Retour sur la conférence « Une spiritualité de service avec le Prado »

Au début de la conférence, Soeur Elisabeth Garel relate le témoignage d’une laïque Nicole qui se plaisait à regarder le portait d’Antoine chevrier en notant qu’il était décalé par rapport à son temps. Le Père Philippe Brunel présente « la partie visible de l’iceberg » du Prado: le Père Antoine chevrier a commencé son œuvre en aidant des jeunes du quartier misérable de la Guillotière à découvrir leur grandeur. Il en reste aujourd’hui sur la région lyonnaise une trentaine d’établissements réputés, destinés à des jeunes en difficulté. Mais le plus essentiel pour lui (la partie moins connue de l’iceberg) était de former « des apôtres pauvres pour les pauvres à partir de l’évangile » : prêtres, sœurs, frères, et aujourd’hui aussi des diacres et des laïcs.
L’objectif d’Antoine chevrier était d’aider des jeunes à découvrir leur grandeur. Sa « conversion » commence la La nuit de Noël 1856, il médite devant la crèche.
« Le Verbe s’est fait chair, et il a habité parmi nous ». Quelque chose est née, le 25 décembre de cette année-là, un événement tout intérieur qu’il appelle sa conversion.

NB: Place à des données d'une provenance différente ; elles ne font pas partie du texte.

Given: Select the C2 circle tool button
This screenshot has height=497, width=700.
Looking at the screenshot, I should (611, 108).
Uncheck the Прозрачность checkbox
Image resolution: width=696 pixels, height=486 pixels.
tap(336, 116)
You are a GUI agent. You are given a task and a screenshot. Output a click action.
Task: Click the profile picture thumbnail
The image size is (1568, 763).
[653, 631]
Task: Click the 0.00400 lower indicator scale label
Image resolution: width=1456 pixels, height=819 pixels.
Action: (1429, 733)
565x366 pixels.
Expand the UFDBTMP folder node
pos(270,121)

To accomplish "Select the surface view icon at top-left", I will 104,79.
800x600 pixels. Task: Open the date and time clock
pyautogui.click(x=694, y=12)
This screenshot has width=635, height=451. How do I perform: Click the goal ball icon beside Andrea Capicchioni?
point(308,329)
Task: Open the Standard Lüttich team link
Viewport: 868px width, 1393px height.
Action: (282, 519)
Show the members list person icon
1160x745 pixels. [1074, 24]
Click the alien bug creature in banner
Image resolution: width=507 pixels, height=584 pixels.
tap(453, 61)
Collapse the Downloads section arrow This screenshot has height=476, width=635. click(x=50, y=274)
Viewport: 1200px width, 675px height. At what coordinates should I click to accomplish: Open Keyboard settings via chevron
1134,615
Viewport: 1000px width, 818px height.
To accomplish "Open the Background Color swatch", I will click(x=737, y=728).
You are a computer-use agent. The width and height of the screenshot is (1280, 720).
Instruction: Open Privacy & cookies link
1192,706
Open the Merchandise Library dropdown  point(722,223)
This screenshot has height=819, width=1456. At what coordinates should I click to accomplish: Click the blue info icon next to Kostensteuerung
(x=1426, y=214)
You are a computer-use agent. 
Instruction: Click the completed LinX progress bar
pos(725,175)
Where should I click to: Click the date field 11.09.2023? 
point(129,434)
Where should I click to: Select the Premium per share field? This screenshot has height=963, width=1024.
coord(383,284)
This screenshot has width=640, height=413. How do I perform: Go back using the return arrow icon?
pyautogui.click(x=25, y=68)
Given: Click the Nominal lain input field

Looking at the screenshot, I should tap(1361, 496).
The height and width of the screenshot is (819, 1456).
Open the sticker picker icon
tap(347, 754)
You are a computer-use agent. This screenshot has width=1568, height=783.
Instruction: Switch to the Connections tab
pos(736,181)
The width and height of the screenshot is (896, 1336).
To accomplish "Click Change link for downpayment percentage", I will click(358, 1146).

« C’est le mystère de l’Incarnation qui m’a converti… Je me disais : le Fils de Dieu est descendu sur la terre pour sauver les hommes et convertir les pécheurs. Et cependant que voyons-nous ? Que de pécheurs il y a dans le monde ! Les hommes continuent à se damner. Alors je me suis décidé à suivre Notre Seigneur Jésus Christ de plus près pour me rendre plus capable de travailler efficacement au salut des âmes »
Pour toucher le cœur des gens, il ne suffit pas de faire il faut « être » comme le Christ; être pauvre pour les pauvres et riches de Jésus.
Dans la deuxième partie de notre réunion, Soeur Elisabeth Garel nous propose de revenir au titre de la conférence  » Une spiritualité de service avec le Prado ». Deux axes peuvent nourrir notre vie:
1- que voyons-nous des événements et des hommes autour de nous, quel sens donnons-nous à notre vie? Antoine Chevrier avait beaucoup de respect du fait de leur dignité d’enfants de Dieu pour des jeunes parfois repoussants. Il faut savoir attendre et compter sur la grâce de Dieu pour que quelque chose s’opère en eux.
2- Ce regard appelle une décision : aller sur un chemin de conversion.
La « spiritualité du service » c’est une manière d’être qui va s’inscrire dans un agir : être accessible aux plus pauvres.
Présentation de deux exemples concrets de réalisation : l’accueil de réfugiés dans notre ensemble paroissial qui est une belle collaboration entre des laïcs, un prêtre et le Prado.
Le projet en cours des membres du Prado qui se voient confier par des organismes sociaux des jeunes migrants. Ils leur cherchent des familles de parrainage. Cette conférence s’est terminée par des témoignages personnels. Et le mot de la fin par le Père Brunel : les pauvres nous mettent mystérieusement en relation avec Dieu.